Complete knock-down assembly of German-produced kits took place in Thailand, Malaysia, Egypt,
India, Indonesia and Russia.

==Safety==

The 2010 530d received five stars overall in its Euro NCAP test.

ANCAP test results BMW 5 Series 4 & 6 cylinder engine variants (2010)
| Test | Score |
|---|---|
| Overall | Star |
| Frontal offset | 15.53/16 |
| Side impact | 16/16 |
| Pole | 2/2 |
| Seat belt reminders | 3/3 |
| Whiplash protection | Pending |
| Pedestrian protection | Good |
| Electronic stability control | Standard |

Euro NCAP test results BMW 530d, LHD (2010)
| Test | Points | % |
|---|---|---|
| Overall: | Star |  |
| Adult occupant: | 34.3 | 95% |
| Child occupant: | 40.8 | 83% |
| Pedestrian: | 28 | 78% |
| Safety assist: | 7 | 100% |

== Marketing ==

In 2011, BMW North America released an advertisement called "Refuel" to promote the F10's fuel economy and re-introduce BMW's traditional "Ultimate Driving Machine" motto. The ad features an F10 Saloon and a jet plane.

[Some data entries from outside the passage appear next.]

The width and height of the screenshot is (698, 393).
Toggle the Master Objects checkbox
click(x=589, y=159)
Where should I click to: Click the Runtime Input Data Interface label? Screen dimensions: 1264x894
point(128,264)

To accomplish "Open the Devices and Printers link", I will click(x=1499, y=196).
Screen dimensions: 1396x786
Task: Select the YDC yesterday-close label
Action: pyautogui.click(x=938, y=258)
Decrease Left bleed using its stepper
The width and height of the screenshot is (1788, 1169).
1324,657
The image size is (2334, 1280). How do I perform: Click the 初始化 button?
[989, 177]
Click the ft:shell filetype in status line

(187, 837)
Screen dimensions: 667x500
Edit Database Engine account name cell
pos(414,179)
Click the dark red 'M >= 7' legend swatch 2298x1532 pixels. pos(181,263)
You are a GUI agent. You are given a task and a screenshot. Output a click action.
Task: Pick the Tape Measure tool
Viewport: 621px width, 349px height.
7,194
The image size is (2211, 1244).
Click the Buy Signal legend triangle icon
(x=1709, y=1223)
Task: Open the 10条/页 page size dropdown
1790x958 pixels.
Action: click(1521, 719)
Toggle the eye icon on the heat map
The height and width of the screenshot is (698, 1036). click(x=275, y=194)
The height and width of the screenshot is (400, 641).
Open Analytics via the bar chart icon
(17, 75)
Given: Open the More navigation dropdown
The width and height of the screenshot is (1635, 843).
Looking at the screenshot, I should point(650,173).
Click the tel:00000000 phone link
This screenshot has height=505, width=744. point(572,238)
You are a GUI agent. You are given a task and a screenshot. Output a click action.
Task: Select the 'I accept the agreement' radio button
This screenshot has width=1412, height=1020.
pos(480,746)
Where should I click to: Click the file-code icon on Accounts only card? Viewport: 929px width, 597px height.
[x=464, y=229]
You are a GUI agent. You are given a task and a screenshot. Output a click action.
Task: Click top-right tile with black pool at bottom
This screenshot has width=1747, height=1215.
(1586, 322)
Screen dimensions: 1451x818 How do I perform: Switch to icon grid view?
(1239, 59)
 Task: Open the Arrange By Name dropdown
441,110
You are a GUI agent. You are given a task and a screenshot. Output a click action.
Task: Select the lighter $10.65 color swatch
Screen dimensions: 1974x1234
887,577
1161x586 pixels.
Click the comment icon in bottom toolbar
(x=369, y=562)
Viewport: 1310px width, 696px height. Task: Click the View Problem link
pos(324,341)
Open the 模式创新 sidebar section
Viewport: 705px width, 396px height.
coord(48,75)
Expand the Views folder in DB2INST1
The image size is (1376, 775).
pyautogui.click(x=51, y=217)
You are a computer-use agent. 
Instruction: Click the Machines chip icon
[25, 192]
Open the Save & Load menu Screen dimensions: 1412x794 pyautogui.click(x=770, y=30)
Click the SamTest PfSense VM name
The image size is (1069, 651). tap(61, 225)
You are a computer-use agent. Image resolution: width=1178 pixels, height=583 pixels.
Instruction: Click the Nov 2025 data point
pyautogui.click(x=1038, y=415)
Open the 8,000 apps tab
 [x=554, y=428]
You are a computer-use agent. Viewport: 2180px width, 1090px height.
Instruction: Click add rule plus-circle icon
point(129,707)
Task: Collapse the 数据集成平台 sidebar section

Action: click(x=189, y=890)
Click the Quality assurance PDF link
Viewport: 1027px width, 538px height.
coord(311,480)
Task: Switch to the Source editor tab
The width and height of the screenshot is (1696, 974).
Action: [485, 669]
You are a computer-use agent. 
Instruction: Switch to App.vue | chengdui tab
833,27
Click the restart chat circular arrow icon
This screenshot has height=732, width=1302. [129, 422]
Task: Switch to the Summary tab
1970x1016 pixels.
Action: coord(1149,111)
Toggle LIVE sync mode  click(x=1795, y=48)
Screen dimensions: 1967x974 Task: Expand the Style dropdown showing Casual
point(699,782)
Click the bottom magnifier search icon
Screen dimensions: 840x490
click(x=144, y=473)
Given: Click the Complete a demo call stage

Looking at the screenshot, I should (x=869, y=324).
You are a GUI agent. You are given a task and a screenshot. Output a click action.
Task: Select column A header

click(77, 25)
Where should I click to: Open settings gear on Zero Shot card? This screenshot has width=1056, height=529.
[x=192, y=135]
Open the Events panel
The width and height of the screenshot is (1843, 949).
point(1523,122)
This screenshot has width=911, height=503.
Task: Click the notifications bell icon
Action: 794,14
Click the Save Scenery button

BMW Canada's advertisement for the launch of the F10 M5 in 2012 is a 2-minute video called "Bullet". The advertisement shows the M5 launching from a tube and destroying several targets in its path. In December 2011, the F10 M5 featured in a commercial where an illustrator attempted to draw a Christmas card in the M5 while it was being driven around the Circuit de l'Anneau Du Rhin. A movie featuring an M5 prototype driving in snow was also produced.

The F10 M5 was also used as a Nürburgring Ring Taxi. It was unveiled at the 2011 Goodwood Festival of Speed and replaced the E90 M3 as Ring Taxi in April 2012.